(Extracted records)
____________________

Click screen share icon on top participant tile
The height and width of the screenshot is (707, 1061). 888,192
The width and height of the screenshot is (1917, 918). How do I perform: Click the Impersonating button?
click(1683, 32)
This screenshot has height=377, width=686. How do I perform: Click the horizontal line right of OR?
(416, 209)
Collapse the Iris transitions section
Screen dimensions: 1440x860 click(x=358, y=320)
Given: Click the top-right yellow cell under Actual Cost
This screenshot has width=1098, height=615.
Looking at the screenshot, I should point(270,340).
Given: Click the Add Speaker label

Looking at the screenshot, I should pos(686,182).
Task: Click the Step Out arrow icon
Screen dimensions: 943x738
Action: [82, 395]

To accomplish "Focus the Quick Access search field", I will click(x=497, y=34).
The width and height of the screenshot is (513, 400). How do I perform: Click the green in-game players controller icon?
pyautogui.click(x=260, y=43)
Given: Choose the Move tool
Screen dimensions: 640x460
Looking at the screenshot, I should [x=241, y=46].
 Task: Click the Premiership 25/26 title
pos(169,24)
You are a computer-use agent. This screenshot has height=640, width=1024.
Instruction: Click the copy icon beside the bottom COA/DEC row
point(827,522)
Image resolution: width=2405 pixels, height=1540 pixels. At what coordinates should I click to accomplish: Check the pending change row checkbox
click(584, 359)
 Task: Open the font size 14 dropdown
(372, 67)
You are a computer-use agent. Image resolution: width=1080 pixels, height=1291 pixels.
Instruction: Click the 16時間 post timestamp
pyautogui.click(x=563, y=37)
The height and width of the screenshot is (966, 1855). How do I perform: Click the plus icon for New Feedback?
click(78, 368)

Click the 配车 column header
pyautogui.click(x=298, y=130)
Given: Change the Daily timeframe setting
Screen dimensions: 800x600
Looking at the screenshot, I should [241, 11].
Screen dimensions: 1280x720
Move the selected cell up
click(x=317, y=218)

____________________

● Work task
Which lines run from the one holding "Screen dimensions: 943x738" through the one holding "You are a computer-use agent. This" in the records above? Repeat them exactly, both included, and nothing more.

● Answer
Screen dimensions: 943x738
Action: [82, 395]

To accomplish "Focus the Quick Access search field", I will click(x=497, y=34).
The width and height of the screenshot is (513, 400). How do I perform: Click the green in-game players controller icon?
pyautogui.click(x=260, y=43)
Given: Choose the Move tool
Screen dimensions: 640x460
Looking at the screenshot, I should [x=241, y=46].
 Task: Click the Premiership 25/26 title
pos(169,24)
You are a computer-use agent. This screenshot has height=640, width=1024.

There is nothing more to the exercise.